- [Exercise goal]
Copy out each line of the data that contains "agent".

(Saved data entries)
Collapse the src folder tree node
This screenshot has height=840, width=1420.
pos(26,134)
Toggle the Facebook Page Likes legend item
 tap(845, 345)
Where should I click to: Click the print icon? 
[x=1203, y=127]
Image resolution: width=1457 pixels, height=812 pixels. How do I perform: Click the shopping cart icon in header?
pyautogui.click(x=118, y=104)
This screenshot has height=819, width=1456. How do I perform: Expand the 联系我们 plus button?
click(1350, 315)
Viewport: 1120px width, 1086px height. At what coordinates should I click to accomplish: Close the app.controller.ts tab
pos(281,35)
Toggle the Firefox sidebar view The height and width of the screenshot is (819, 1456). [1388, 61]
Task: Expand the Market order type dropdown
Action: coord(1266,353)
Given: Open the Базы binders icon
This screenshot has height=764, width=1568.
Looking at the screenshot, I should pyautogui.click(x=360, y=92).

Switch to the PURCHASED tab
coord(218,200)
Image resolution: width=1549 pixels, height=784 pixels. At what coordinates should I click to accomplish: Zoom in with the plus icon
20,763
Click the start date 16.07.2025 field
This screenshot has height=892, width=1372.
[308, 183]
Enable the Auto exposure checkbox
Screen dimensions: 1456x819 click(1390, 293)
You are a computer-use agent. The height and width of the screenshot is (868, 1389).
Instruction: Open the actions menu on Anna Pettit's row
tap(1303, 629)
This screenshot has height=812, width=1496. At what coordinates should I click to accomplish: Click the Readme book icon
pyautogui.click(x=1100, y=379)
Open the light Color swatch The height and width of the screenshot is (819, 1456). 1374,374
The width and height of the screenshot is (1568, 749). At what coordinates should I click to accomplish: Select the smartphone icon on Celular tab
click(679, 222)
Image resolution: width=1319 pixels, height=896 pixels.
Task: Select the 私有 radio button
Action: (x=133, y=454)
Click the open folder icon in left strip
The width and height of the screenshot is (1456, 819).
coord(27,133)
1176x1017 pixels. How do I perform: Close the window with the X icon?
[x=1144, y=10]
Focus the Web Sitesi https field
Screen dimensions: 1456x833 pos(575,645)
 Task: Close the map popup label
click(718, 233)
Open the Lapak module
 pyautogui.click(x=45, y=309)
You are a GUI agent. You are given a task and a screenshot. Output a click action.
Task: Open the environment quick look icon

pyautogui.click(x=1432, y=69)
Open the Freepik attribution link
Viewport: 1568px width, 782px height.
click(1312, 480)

- [Result for this exercise]
You are a computer-use agent. The height and width of the screenshot is (868, 1389).
You are a GUI agent. You are given a task and a screenshot. Output a click action.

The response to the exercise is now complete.